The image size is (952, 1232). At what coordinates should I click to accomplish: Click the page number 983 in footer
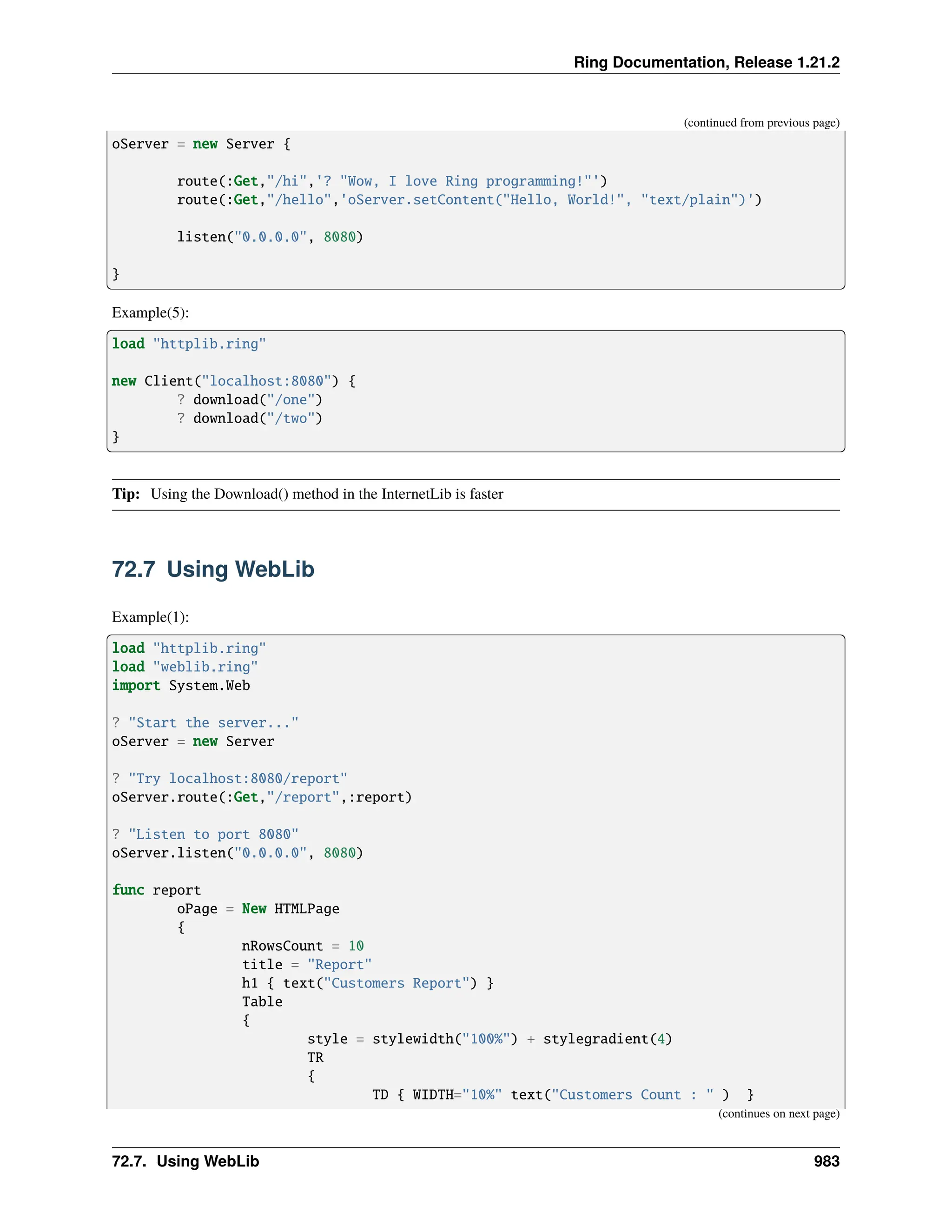pyautogui.click(x=826, y=1161)
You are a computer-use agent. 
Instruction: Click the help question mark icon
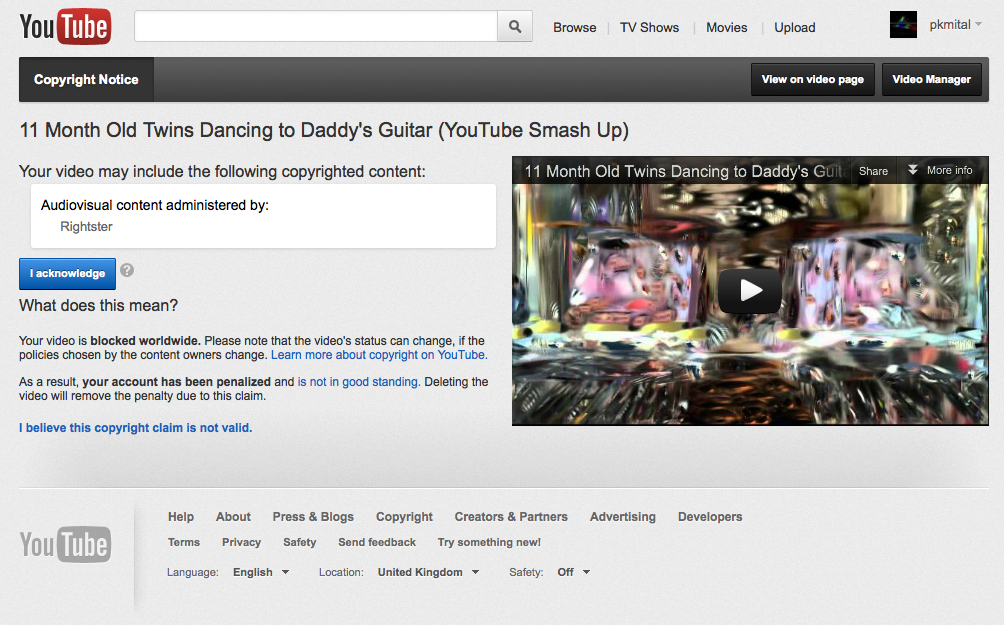coord(127,270)
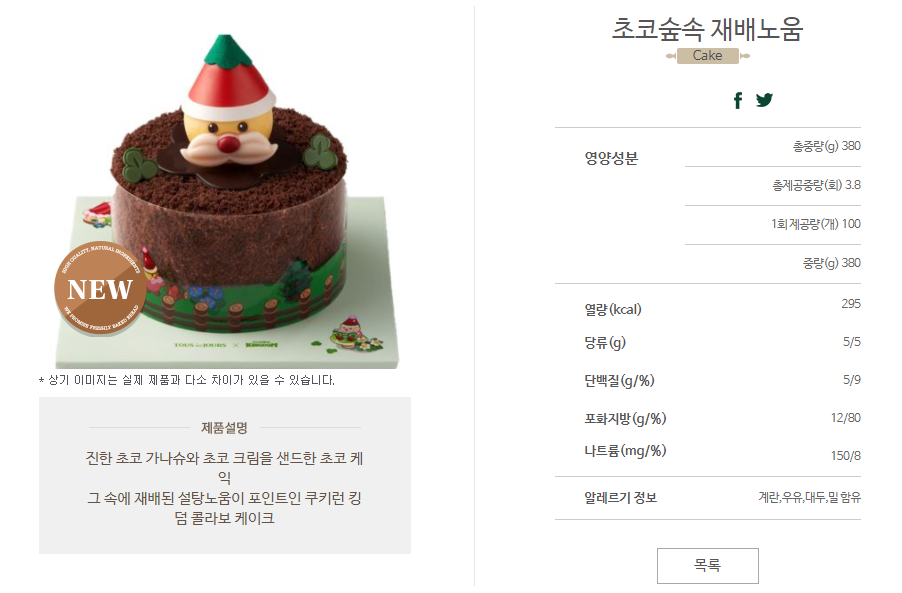Open the Cake category label

tap(708, 56)
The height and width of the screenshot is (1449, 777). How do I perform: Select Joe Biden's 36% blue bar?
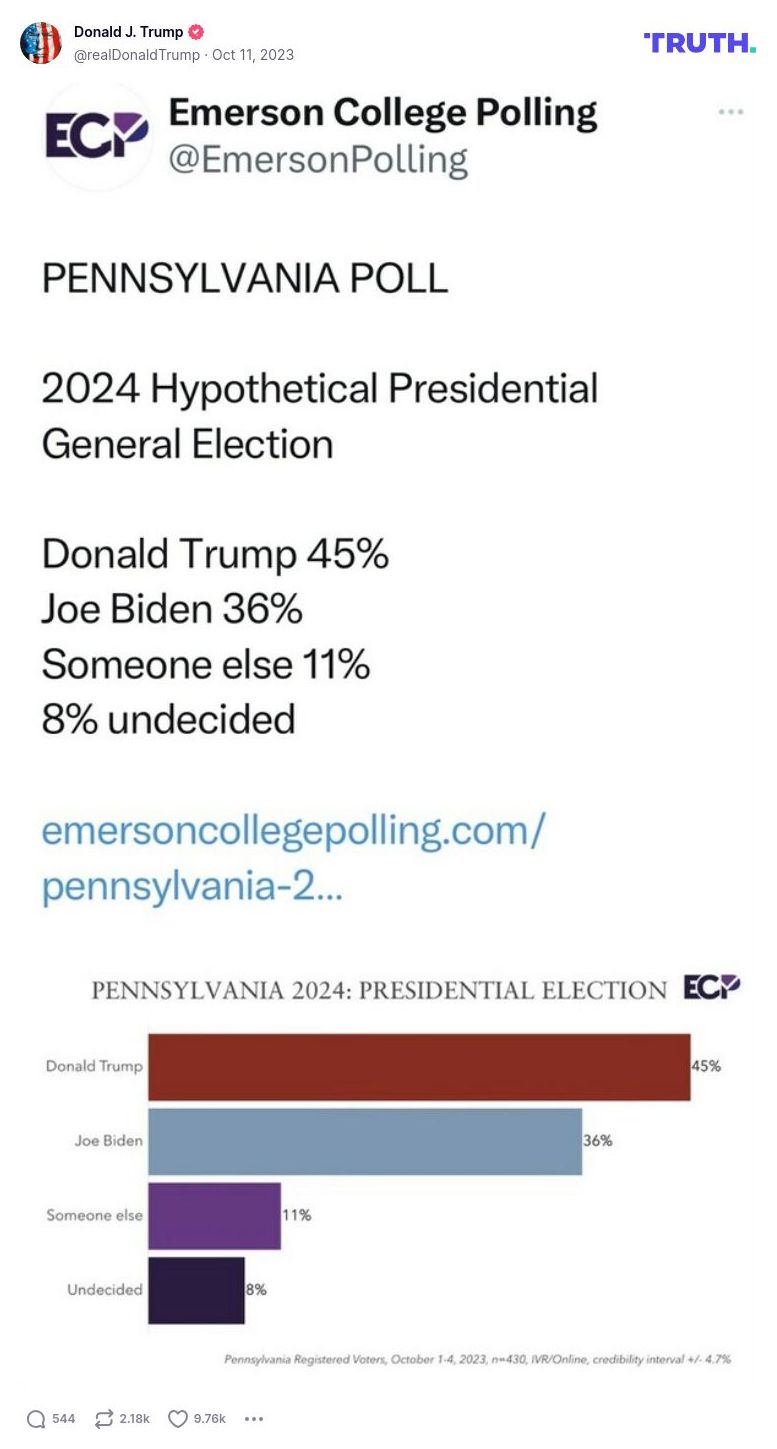(365, 1140)
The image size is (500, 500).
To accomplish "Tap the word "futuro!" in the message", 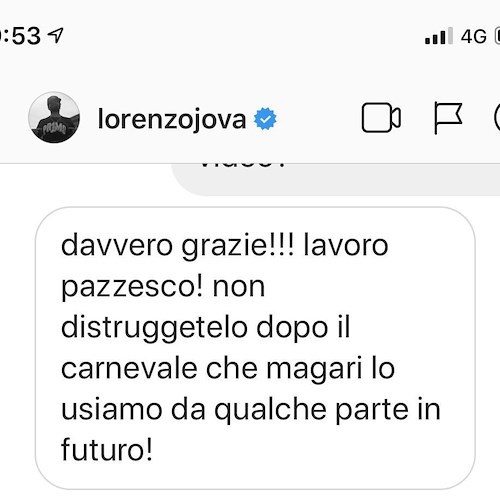I will click(x=107, y=449).
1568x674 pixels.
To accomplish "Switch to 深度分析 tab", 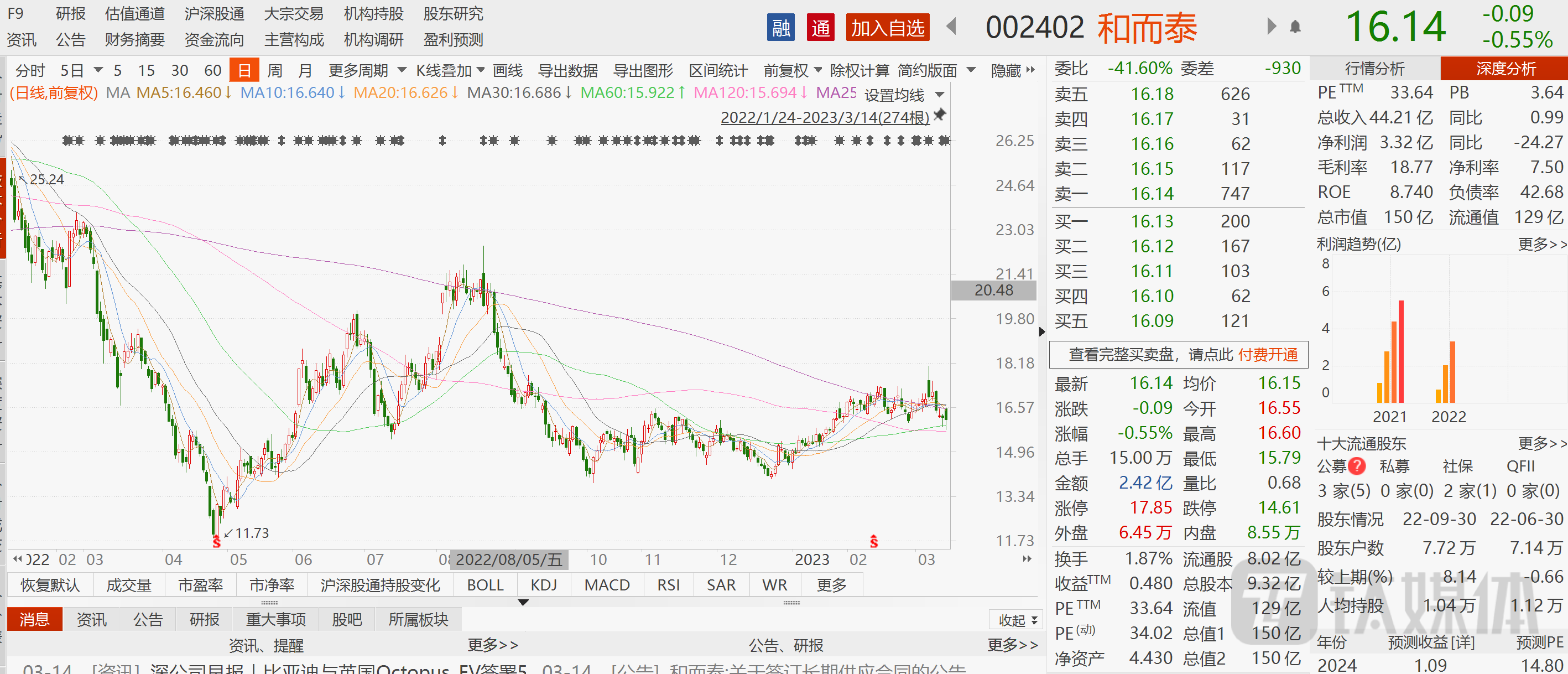I will click(1506, 68).
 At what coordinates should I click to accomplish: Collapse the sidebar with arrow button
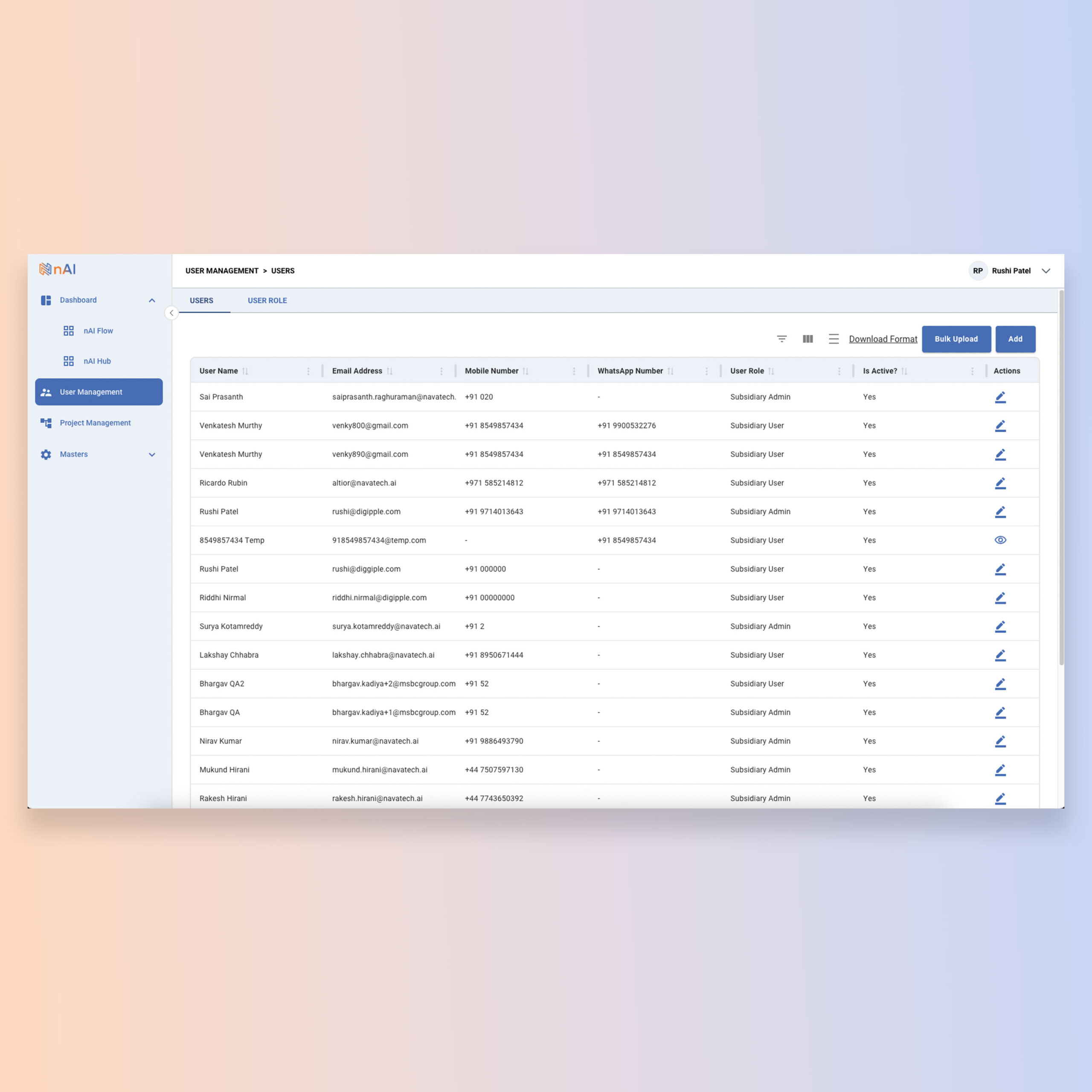point(171,313)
□ □ □ □ □
**Given instruction**
Copy the stretch of the listing from its start through the line containing "tap(708, 56)", swapping "footer" for "header" and keeping everything else the same. Omit the pictures from your answer.

**Reply to the task**
The image size is (952, 1232). At what coordinates should I click to accomplish: Click the page number 983 in header
pyautogui.click(x=826, y=1161)
You are a computer-use agent. 
Instruction: Click the help question mark icon
coord(127,270)
Open the Cake category label

tap(708, 56)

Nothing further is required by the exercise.